Remove tight coupling of the BufferDeallocation pass to std and linalg operations

We would like to remove the tight coupling of the BufferDeallocation pass to the std and linalg dialects. Currently, this pass creates astd.alloc, std.dealloc and linalg.copy operations in certain cases to create temporary copies and free allocated buffers.

In order to remove this coupling, we could think about several different ways to achieve this purpose:

  • Extend the notion of “allocation resources” to provide the opportunity in order to create associated copy and free operations.
  • Provide an abstract interface that is passed to the BufferDeallocation pass constructor in order to create the appropriate operations for each case.
  • An additional option, that we have not been aware of :smiley:

There are different pros and cons related to these approaches.

Extended Allocation Resources

The advantage of this approach would be that each individually specialized allocation resource can provide its unique methods to create copies and free operations without touching the actual operations it is associated with. This would have the additional benefit of creating other std.alloc like operations in different dialects that can essentially inherit the same copy and free behavior. Furthermore, this solution would be accessible from the whole ”MLIR universe”.
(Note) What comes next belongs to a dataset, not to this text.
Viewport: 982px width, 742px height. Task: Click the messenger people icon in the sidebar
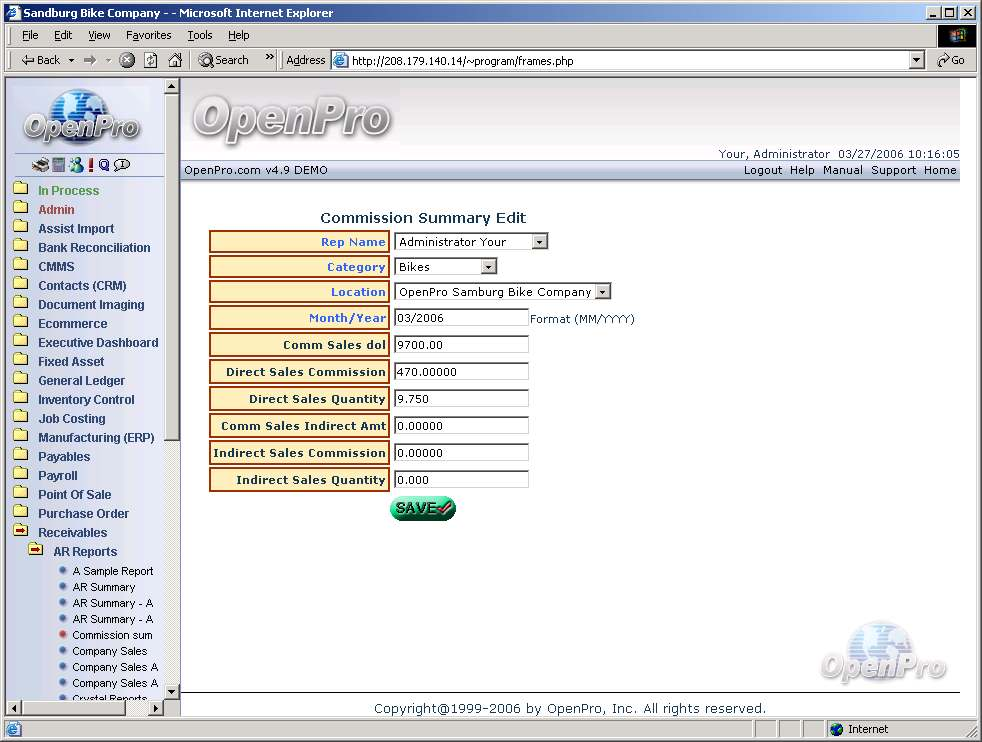(75, 165)
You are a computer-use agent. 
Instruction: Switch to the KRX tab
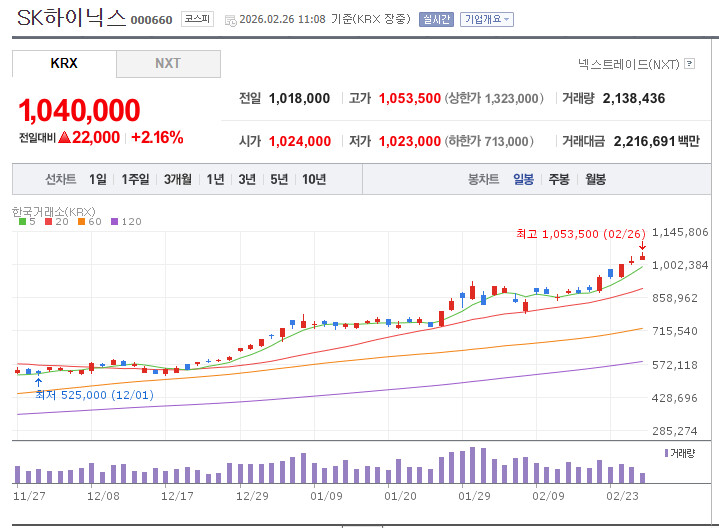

One major question that arises would be how to handle cases in which we must create temporary copies from multiple allocation resources:

%0 = "my_alloc"(...) : memref<...>
    br ^bb1(%0 : ...)
...
%1 = "other_alloc"(...) : memref<...>
    br ^bb1(%1 : ...)
...
^bb1 (%2 : memref<...>)
...
// %2 could now point to memory locations provided by two different alloc
// operations that might leverage different allocation resources

However, as far as I remember, @River707 pointed out that these resources are just a temporary solution and might be replaced in the future…

Pass Interface

This possibility would avoid any interference with allocation resources or operations in the MLIR project. Instead, the BufferDeallocation pass can then create the appropriate operations for each case. This would also cover the example above: In such a case, a specific function could be invoked on this particularly designed interface that specifies which operation(s) should be generated. The downside of this approach is the obvious limitation to the BufferDeallocation pass that would block us from reusing these features in other passes/parts of the MLIR project.

What do you think about these options? Are there alternative solutions?

1 Like

Can we just add a std.copy? Then clients can lower std.copy, std.alloc, std.dealloc to whatever makes sense for their dialect. Maybe this is a good time to create a memref dialect with memref.copy and also move alloc/dealloc there as well.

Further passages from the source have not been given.